It's Patient Safety Awareness Week 2025

I have a number of rules that cross my mind often. Rule #3 is: There is no medical condition that cannot be made worse. A fancier way to say this is in the Hippocratic Oath: primum non nocere. This is Latin for first do no harm or what we now just call iatrogenic harm, which means "relating to a physician or medical treatment." This, of course, brings us back to Rule #3 and the fact that Patient Safety Awareness Week is under way.
National Patient Safety Awareness Week was established in 2002 and followed by the Patient Safety and Quality Improvement Act of 2005. The act was signed into law in order to reduce medical errors and increase patient safety. This was the result of an increasing recognition of the iatrogenic harm (Rule #3) that was being imposed upon patients in the health care system. One of the main goals was to reduce medical errors by establishing a "culture of safety" which promotes learning from patient safety events. These learnings could happen in a protected way while also assuring accountability and appropriate transparency.

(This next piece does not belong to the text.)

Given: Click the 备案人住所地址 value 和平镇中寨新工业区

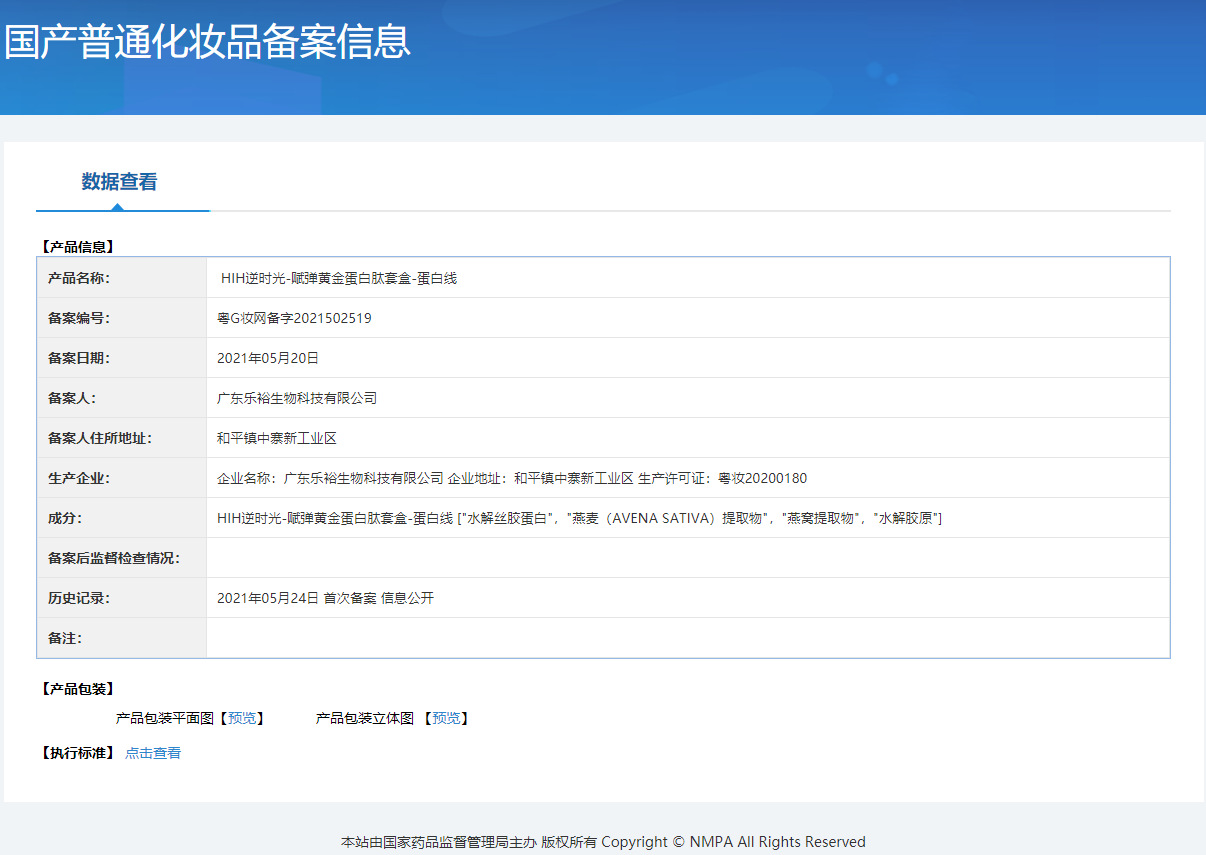Looking at the screenshot, I should click(x=277, y=438).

The Awareness part of this week is the key in many ways. We do not have pro-con debates about whether we support patient safety – we all do. But we're not always aware of the things we do or don't do to support safety.

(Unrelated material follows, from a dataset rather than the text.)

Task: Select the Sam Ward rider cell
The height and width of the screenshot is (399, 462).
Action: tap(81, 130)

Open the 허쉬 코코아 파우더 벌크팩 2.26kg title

- There are the little but tremendously impactful things like handwashing.
- There are the often-challenging ones like completely reconciling patient medications.

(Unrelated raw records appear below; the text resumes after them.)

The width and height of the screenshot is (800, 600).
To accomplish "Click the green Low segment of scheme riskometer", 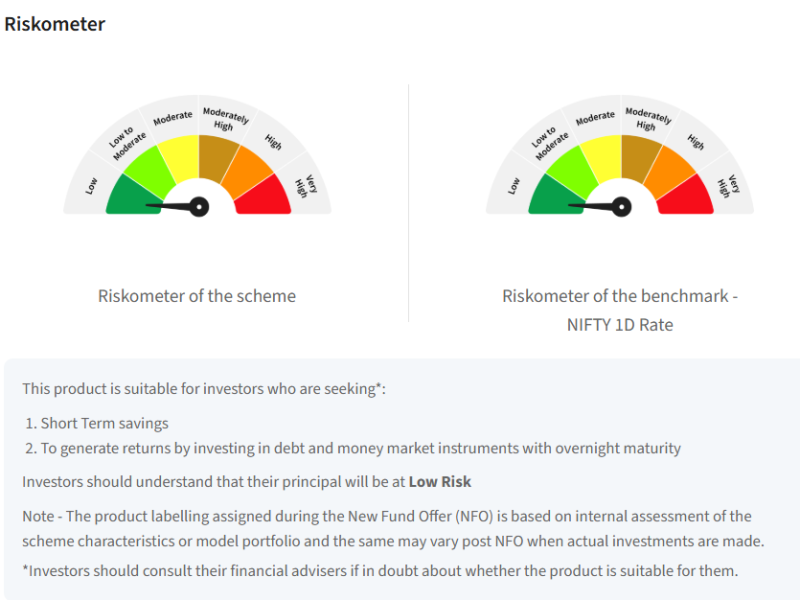I will [132, 193].
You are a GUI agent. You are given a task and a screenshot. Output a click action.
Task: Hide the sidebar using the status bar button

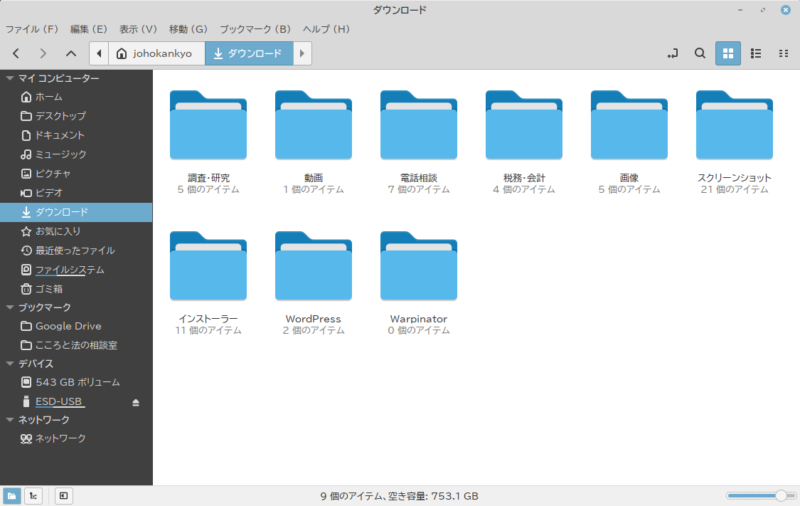click(62, 495)
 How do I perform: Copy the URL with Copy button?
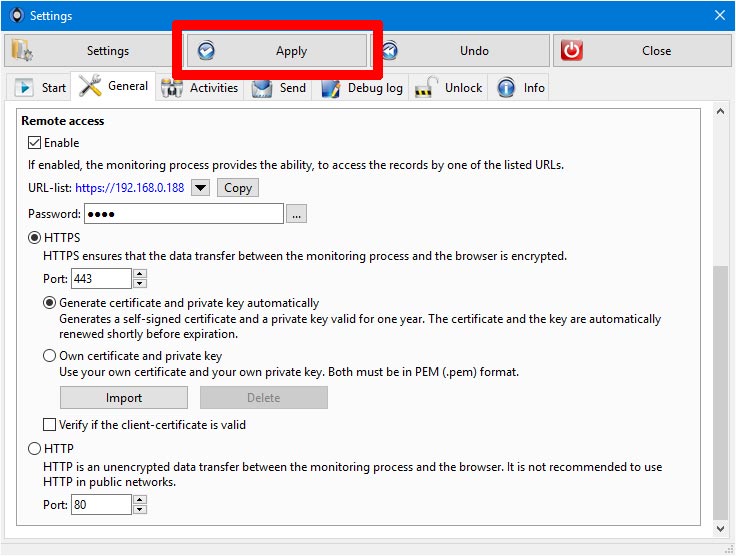(x=238, y=188)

- Many of these are easy to forget or rush past unless they become automatic, like the surgical time-out.
- Each of these has been shown to prevent harm and save lives.
Keeping patient safety top of mind in everything we do is a central tenet for us at EvergreenHealth. It is why we report in our daily huddle on events large and small, and importantly also, for near misses. When indicated, we participate in a root cause analysis (RCA) where, as a team, we review what we can do better for the next patient, for each other, and for our community. Patient safety also underlies our commitment to being a High Reliability Organization (HRO). One of the five principles of an HRO is a preoccupation with failure – a proactive look at what we do, how things can go wrong and how we can prevent that from happening.
So, while Rule #3 may sound pretty simple, the significance of each of our roles in preventing iatrogenic harm cannot be overstated. Everyone on our staff takes part in keeping our present and future patients safe. Awareness is a big piece of that and why we call that out this week. However, in everything we do every day and every week, there's a bit of Hippocrates and a lot of primum non nocere.